The past is the present for future generations who do not know their history

You would think there would not be much to celebrate…

after the ordeals encountered on April sixth and seventh 1862. Least of all for those who survive. Maybe that was the point, they had survived; and that was a big point for so many of them did not survive. The place was known as Pittsburg Landing. The location in Hardin County, Tennessee was just above the state line above Corinth, Mississippi. Another name for the place and event was Shiloh. The 16th Regiment of Alabama Infantry fought there alongside a host of other Alabama regiments. The 16th is especially pertinent to Shoals area folks. So many of us are descended from that ragged and war-torn group.

The campaign was for Federal Penetration up the Cumberland and Tennessee Rivers. Key Individuals Involved in the Battle of Shiloh: Union had Major General Ulysses S. Grant and Major General Don Carlos Buell; Confederate had General Albert Sidney Johnston and General P.G.T. Beauregard; Alabama had the likes of Hester, Bowen, Lucas, Terry, Peebles, Abernathy, Elkins, Sparks and the list goes on and on.

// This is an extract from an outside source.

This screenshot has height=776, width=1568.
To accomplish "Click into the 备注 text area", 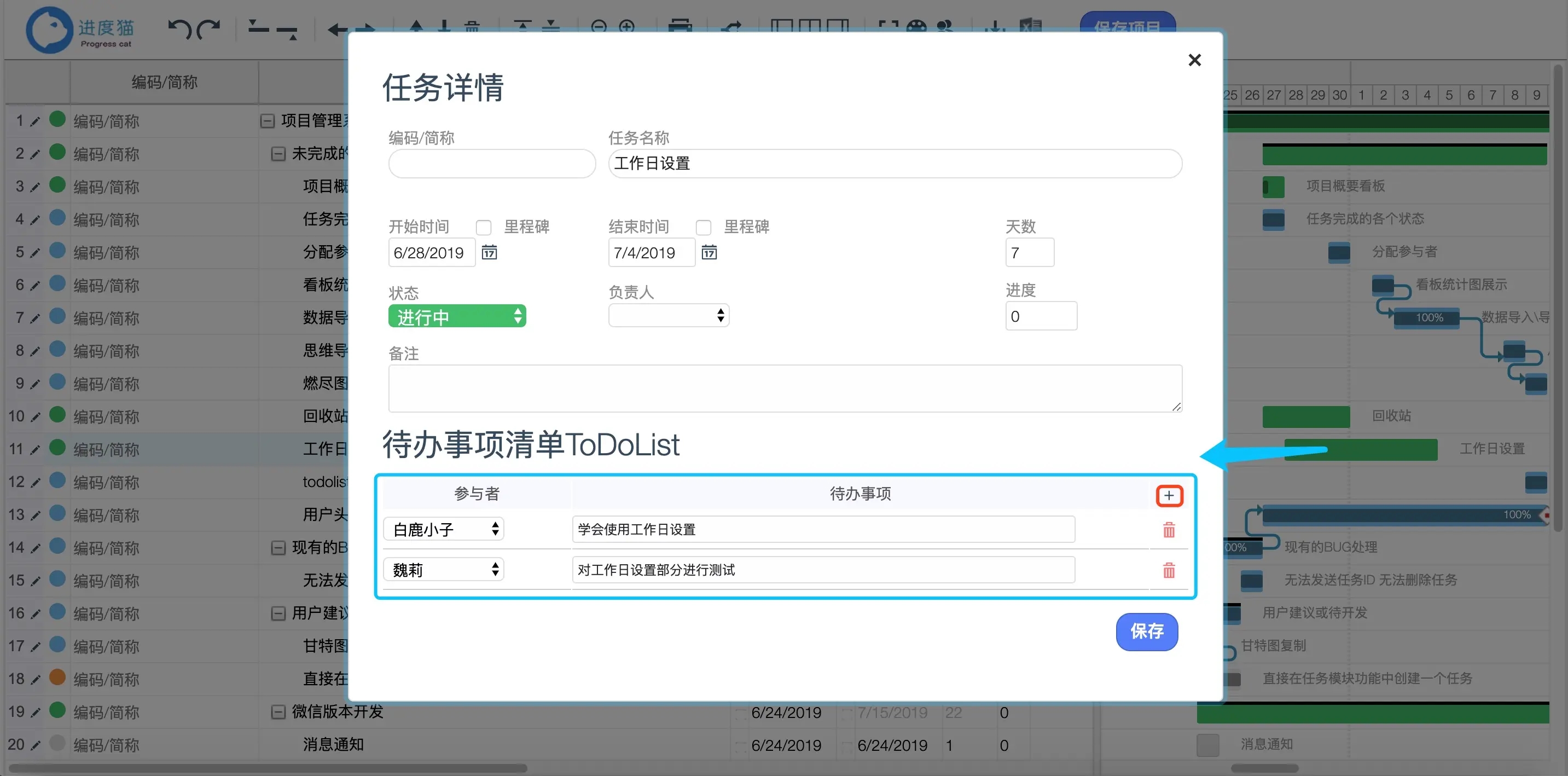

Confederate forces led by General Johnston attacked Union General Grant’s army at Pittsburg Landing. The Union forces were not prepared but they still managed to hold their own until the arrival of General Buell’s army and other reinforcements at Pittsburg Landing. Further, the Confederates lost their leader when General Johnston was killed by a stray bullet. On the second day, April 7th, Grant launched a counterattack and the Confederates retreated to Corinth.
 
It was a victory for the union forces. By best account  23,746 men died. Of those, 13,047 were Union soldiers. Despite a tactical victory, the union forces experienced greater losses. It was at this battle that one of my maternal great-great-grandfathers had his intestines blown out of his body. That man was George Washington Terry. Another great-great-grandfather saw him wounded lying on the ground. Before retreating with his regiment he leaned G W up against a tree and tried to pick the leaves out of the human parts before placing them back inside. He left G W Terry there for the medics. That man was George Henry Peebles. Other great-great-grandfathers also were there: Daniel M Lucas and William Elkins come to mind.
 
The significance of the Battle of Shiloh was that leaders began to realize that the Civil War would not quickly end. That is an understatement for there was much warfare, wounds, amputation, starvation, and many lives yet to be lost. And these men would meet again on a number of battlefields to include Franklin, Chickamauga, Ringgold and others.
 
 

the boat that hosted the 63rd Reunion of the survivors of the Battle of Shiloh

63rd Reunion of the Survivors of the Battle of Shiloh 1925

I look at this picture and I study it; are some of my great-great-grandfathers onboard? I know that Thomas Jasper Terry would be if he could walk there. He was a Terry relative from Moulton in Lawrence County,or more accurately from Terry Town. He had become severely wounded in battles and could only stand and ambulate with the help of a cane. But that did not stop him from walking all the way to McGavock House outside of Franklin Tennessee when he was an older man just to see it one more time and visit his fallen comrades.
 
The photo is of a pleasure steamer from Cincinnati. It is docked at what was then called Muscle Shoals Dock in Lauderdale County, Alabama. The  Tennessee Belle has a sign that reads “63rd Anniversary Reunion of the Battle of Shiloh Survivors.” The photo was taken 1925. I would have been so grateful for a listing of those onboard.